ACTIVITY:
Write out again only the lines between the one with "Task: Select the Eyedropper color picker tool" and the end of the records below, both ends counted, and don't include the pictures.

DATASET RECORDS:
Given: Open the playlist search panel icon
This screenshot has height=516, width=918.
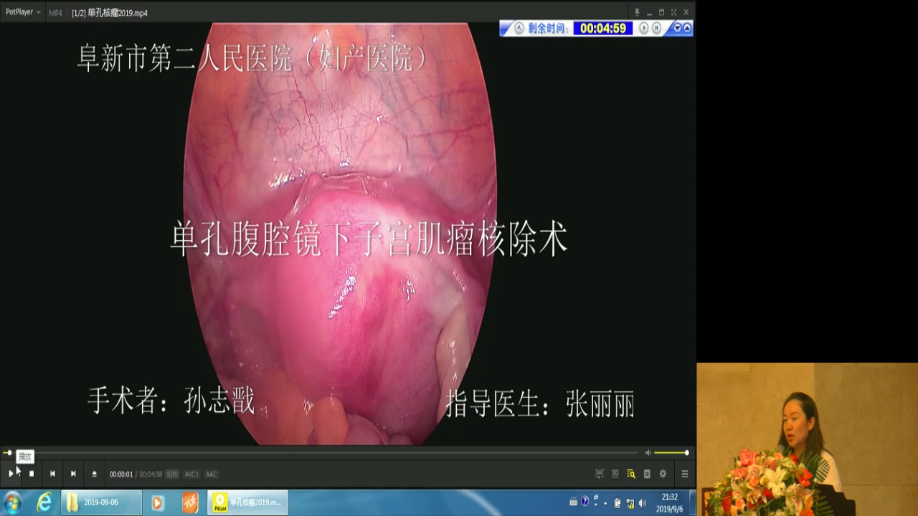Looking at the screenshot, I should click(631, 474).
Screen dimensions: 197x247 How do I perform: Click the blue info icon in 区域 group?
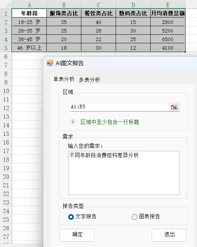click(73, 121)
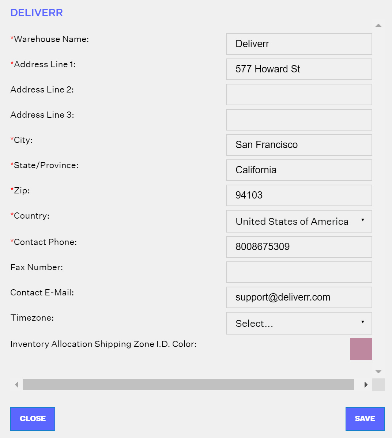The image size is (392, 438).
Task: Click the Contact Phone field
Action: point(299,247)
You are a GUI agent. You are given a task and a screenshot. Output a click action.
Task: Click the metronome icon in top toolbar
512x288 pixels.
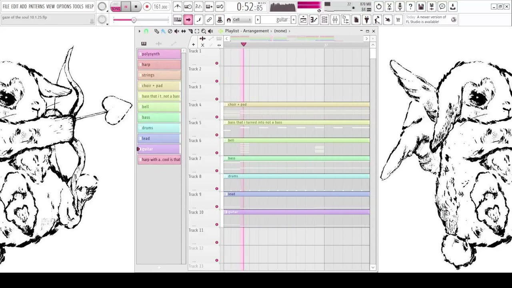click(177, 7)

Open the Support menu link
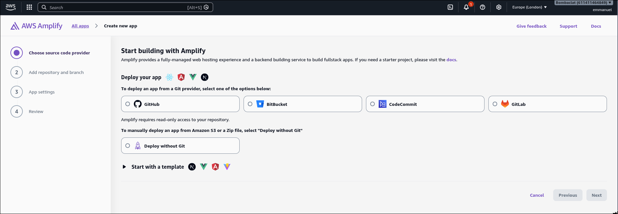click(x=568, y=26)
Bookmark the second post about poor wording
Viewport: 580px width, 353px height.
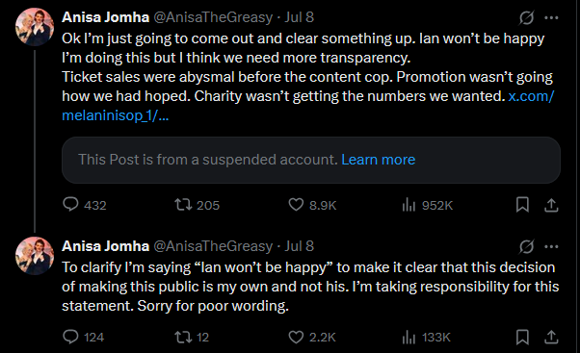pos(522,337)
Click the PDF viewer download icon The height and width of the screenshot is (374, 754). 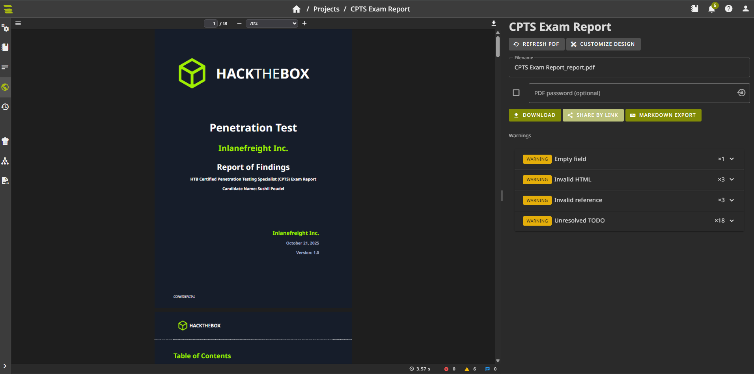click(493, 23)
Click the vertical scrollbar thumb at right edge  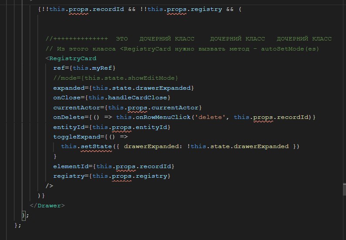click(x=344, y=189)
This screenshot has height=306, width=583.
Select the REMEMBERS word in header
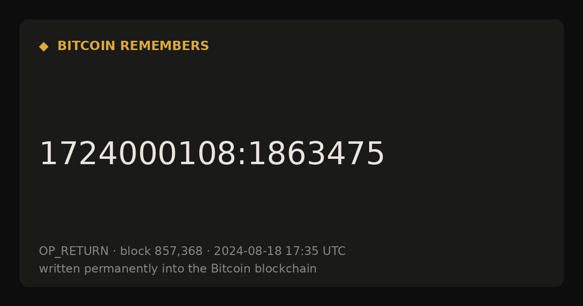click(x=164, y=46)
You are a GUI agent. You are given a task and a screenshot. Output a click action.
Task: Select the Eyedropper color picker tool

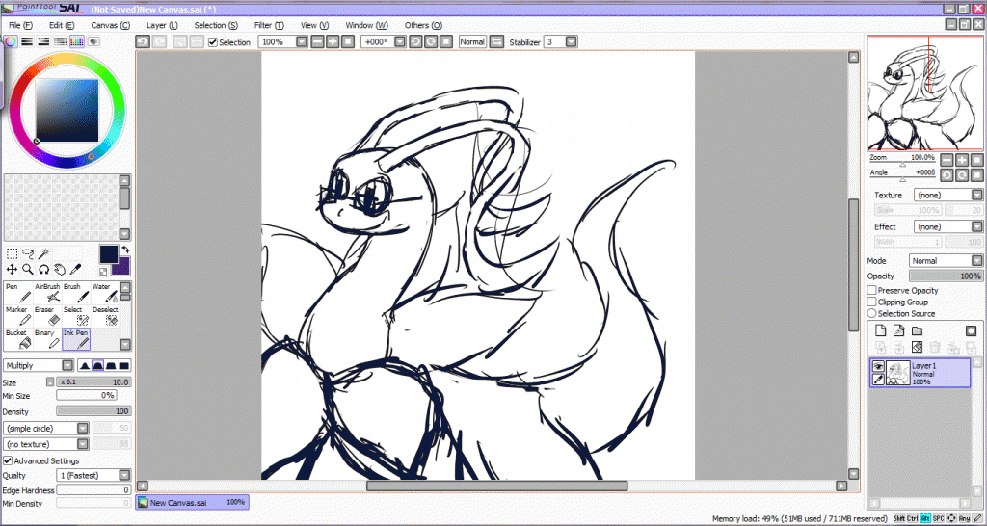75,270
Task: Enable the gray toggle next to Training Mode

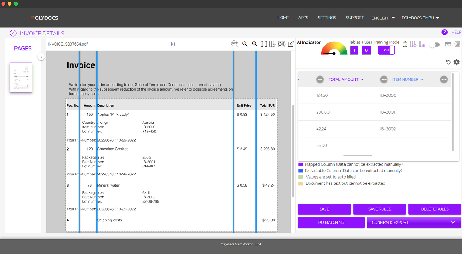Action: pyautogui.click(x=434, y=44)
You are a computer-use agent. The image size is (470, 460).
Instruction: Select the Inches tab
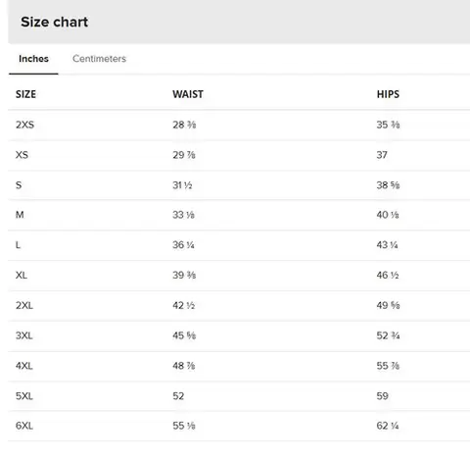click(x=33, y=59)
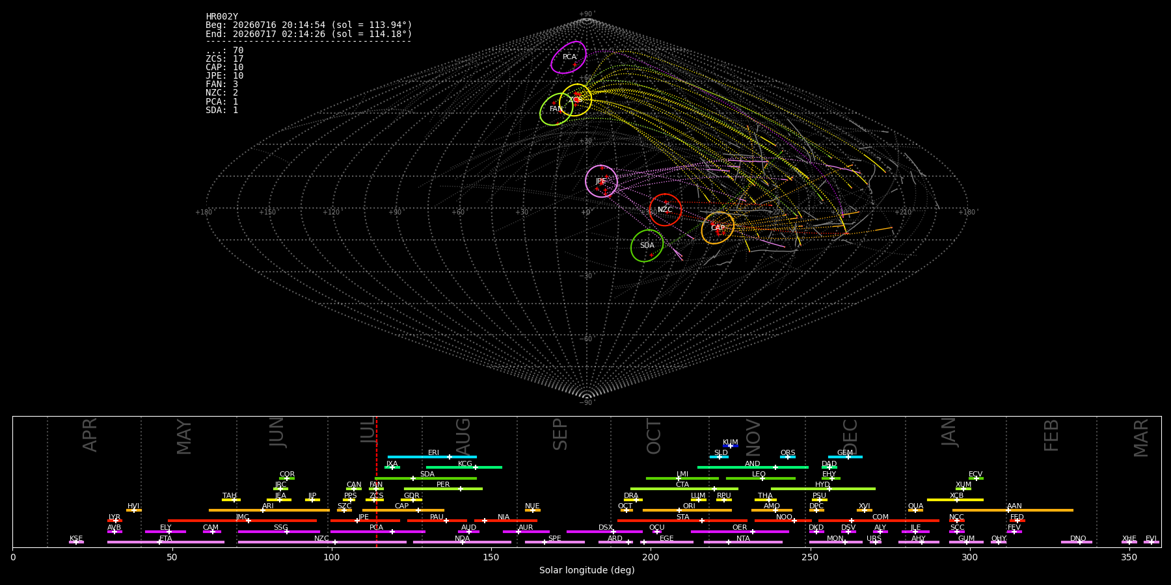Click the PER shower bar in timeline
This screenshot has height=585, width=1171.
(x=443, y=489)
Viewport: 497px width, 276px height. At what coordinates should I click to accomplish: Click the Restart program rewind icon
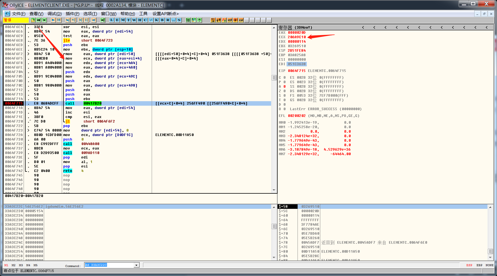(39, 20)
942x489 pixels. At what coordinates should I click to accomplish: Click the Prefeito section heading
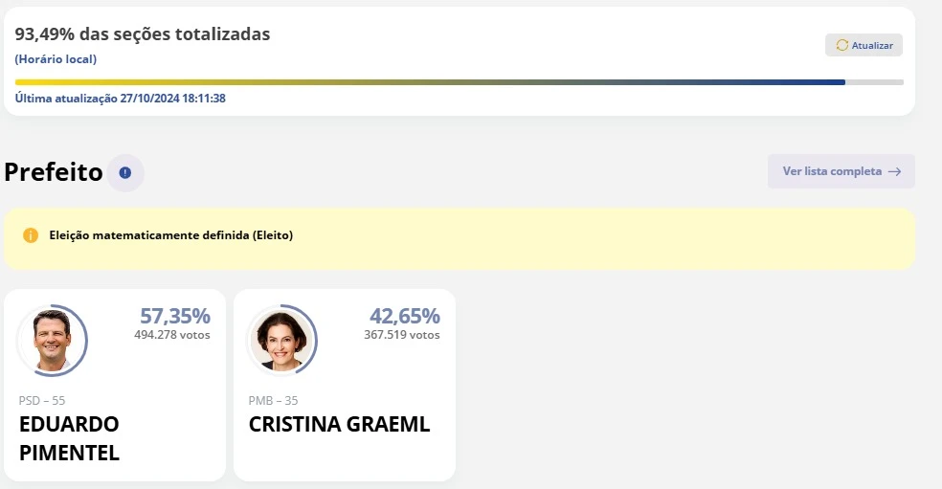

RESPONSE TO THIS TASK:
Task: Select the Eyedropper color picker tool

75,270
Task: Enable the gray toggle next to Training Mode

Action: pyautogui.click(x=434, y=44)
You are a computer-use agent. The image size is (470, 460).
Instruction: Select the Inches tab
click(x=33, y=59)
Click the PER shower bar in timeline
This screenshot has height=585, width=1171.
(x=443, y=489)
Viewport: 497px width, 276px height. At what coordinates should I click to accomplish: Click the Restart program rewind icon
(39, 20)
942x489 pixels. At what coordinates should I click to accomplish: Click the Prefeito section heading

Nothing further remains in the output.